Anthony C Johnson ¹ Erdyni N Tsitsikov ² Khanh P Phan ¹ Jeffrey A Zuccato ¹ Andrew M Bauer ¹ Christopher S Graffeo ² Sanaa Hameed ¹ Tressie Stephens ¹ Yufeng Liu ¹ Gavin P Dunn ² Alla V Tsytsykova ² Pamela S Jones ² Ian Dunn ^1*

• ¹ University of Oklahoma Health Sciences Center, Oklahoma City, Oklahoma, United States
• ² Massachusetts General Hospital, Harvard Medical School, Boston, Massachusetts, United States

Introduction: Meningiomas are the most common primary central nervous system (CNS) tumor in adults, comprising one-third of all primary adult CNS tumors.
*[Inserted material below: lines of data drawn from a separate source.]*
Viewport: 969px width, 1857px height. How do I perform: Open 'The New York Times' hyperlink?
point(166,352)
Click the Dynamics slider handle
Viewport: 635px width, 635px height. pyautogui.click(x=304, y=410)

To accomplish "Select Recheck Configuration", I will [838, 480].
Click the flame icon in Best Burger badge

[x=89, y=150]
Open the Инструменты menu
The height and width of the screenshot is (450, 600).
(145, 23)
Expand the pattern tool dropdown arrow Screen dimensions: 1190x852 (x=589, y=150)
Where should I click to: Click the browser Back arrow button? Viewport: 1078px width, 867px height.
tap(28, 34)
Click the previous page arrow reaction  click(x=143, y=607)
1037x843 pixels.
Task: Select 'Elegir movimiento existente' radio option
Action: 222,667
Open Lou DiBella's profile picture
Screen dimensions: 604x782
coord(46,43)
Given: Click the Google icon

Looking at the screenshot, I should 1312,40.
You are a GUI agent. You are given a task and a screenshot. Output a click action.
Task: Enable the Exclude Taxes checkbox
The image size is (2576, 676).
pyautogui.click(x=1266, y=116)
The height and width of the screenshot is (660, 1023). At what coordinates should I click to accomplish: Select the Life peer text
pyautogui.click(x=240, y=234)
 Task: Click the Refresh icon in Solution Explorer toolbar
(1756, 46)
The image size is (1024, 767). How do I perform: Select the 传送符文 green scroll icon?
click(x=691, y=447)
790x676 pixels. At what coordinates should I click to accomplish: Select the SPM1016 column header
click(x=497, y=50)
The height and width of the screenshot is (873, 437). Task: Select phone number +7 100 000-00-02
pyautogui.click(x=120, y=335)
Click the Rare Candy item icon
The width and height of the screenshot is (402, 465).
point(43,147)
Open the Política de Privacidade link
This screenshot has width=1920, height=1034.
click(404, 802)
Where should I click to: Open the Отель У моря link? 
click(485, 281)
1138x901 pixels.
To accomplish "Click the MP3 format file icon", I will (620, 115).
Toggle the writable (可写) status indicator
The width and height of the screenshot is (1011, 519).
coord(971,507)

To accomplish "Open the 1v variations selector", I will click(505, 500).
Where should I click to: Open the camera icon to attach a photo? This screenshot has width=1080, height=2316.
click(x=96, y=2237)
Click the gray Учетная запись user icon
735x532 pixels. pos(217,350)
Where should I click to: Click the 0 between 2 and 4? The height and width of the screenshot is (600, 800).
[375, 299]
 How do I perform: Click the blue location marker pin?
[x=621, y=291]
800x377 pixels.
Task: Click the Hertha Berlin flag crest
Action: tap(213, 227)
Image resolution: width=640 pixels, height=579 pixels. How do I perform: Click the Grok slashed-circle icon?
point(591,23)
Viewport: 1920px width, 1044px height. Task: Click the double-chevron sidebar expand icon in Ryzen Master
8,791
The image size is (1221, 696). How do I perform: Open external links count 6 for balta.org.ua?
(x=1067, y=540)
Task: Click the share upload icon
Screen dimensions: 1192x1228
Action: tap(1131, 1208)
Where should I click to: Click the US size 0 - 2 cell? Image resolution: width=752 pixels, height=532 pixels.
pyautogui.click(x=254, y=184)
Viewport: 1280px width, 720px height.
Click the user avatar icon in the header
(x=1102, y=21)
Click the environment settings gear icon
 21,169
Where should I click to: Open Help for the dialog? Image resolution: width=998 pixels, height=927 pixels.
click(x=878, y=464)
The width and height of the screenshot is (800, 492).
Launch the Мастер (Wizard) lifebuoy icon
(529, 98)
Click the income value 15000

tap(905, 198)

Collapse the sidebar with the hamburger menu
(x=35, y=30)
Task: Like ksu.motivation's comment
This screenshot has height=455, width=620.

Although several recent publications have identified molecular alterations in meningioma including characteristic mutations, copy number alterations, and gene expression signatures, our understanding of the drivers of meningioma recurrence is limited.Objective: To identify gene expression signatures of 1p -22q -NF2 -meningioma recurrence, with concurrent biallelic inactivation of NF2 and loss of chr1p that are heterogenous but enriched for recurrent meningiomas.Methods: Transcriptomic alterations present in recurrent versus primary 1p -22q -NF2 - meningiomas were identified using RNA sequencing (RNA-seq) data in a clinically annotated cohort.Results: Recurrent 1p -22q -NF2 -meningiomas were enriched for a newly identified GSTM1 null genotype compared to primary meningiomas that showed variable GSTM1 expression and independent external validation was performed.The GSTM1 null genotype is a novel biomarker of 1p -22q -NF2 - meningioma recurrence that resolves heterogeneity in existing meningioma subtypes and may be used to guide future clinical management decisions on extent of treatment to improve patient outcomes.